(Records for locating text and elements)
_ _ _ _ _ _ _
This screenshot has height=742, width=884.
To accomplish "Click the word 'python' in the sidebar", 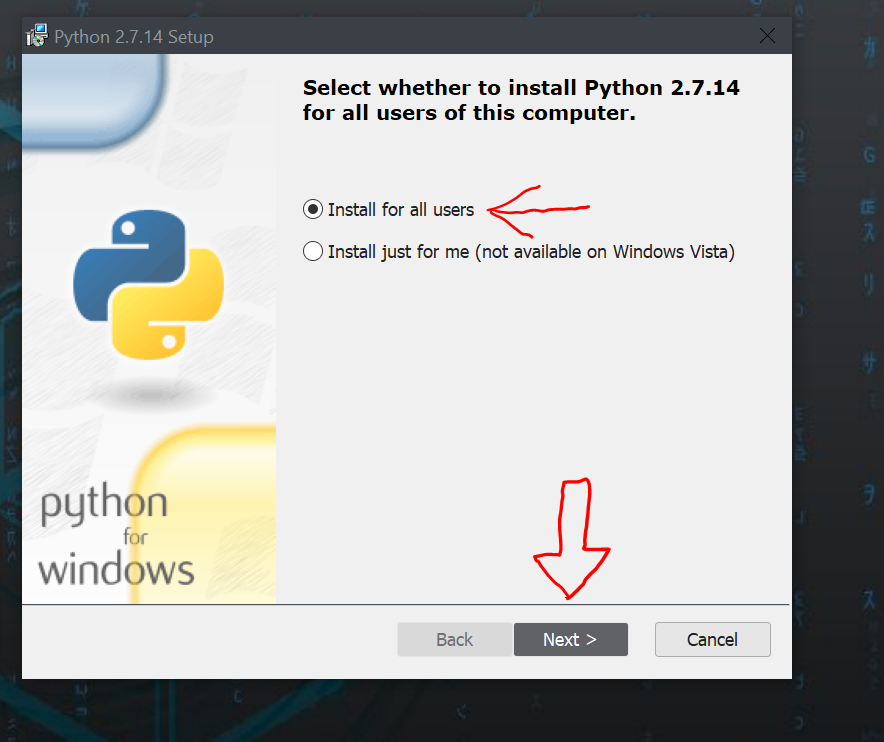I will (x=103, y=500).
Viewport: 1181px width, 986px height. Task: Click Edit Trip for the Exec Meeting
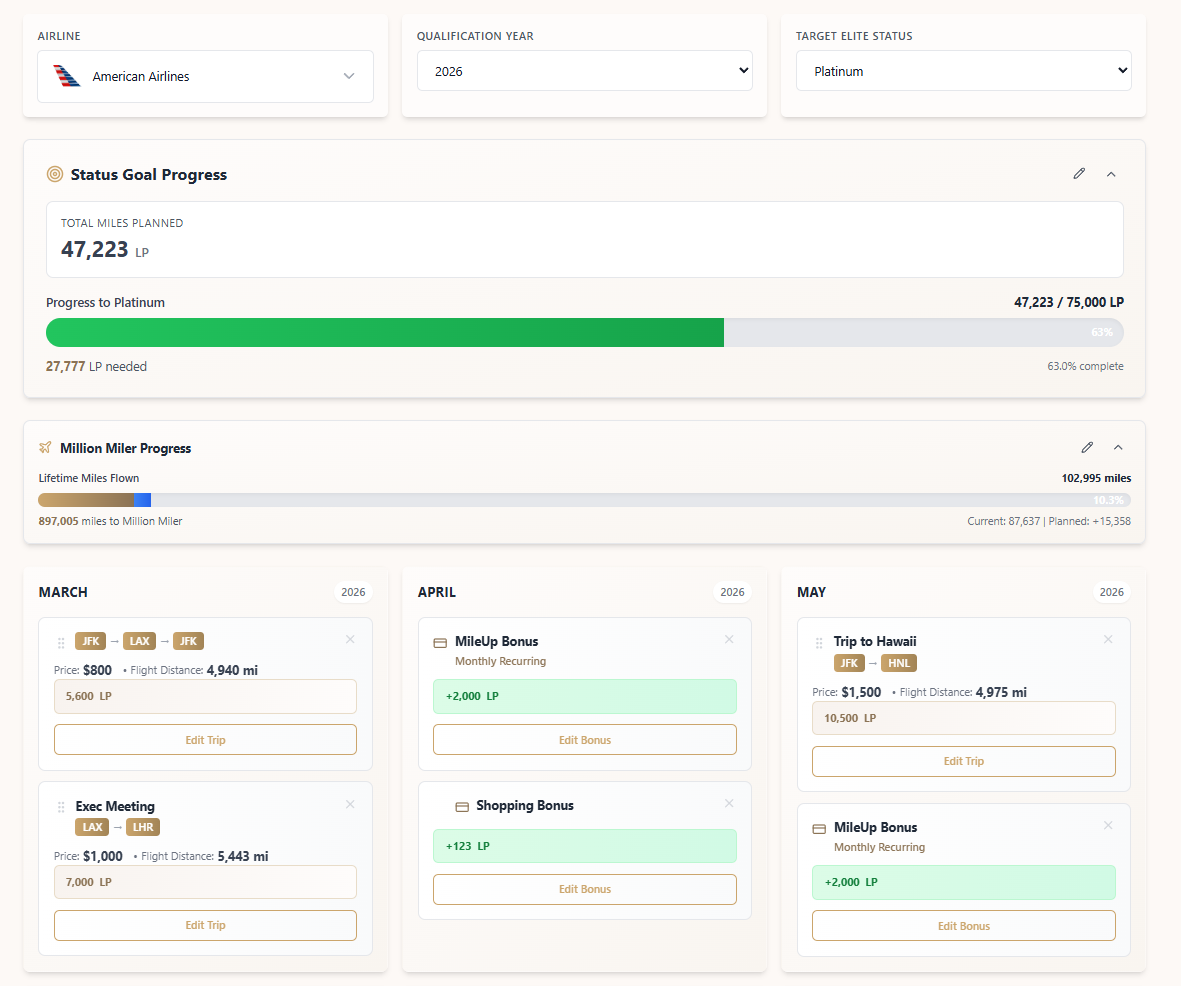(205, 925)
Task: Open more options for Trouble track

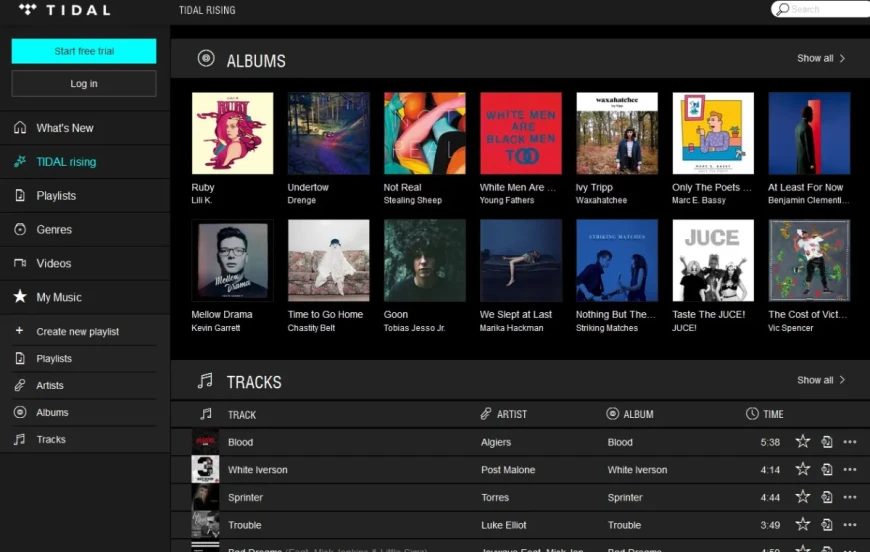Action: tap(850, 525)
_ _ _ _ _ _ _
> _WRITTEN INSTRUCTION_
Rescale the records starting at the line containing "Viewport: 1181px width, 986px" and ending at the last line of the records, copying each line in full and multiplying every coordinate given as an answer by 0.25, rounded to the nearest whole number with halves going up. Leave out the pictures.

> _RESPONSE TO THIS EXERCISE_
Viewport: 1181px width, 986px height. Task: Click Edit Trip for the Exec Meeting
(51, 231)
Task: Open more options for Trouble track

Action: tap(213, 131)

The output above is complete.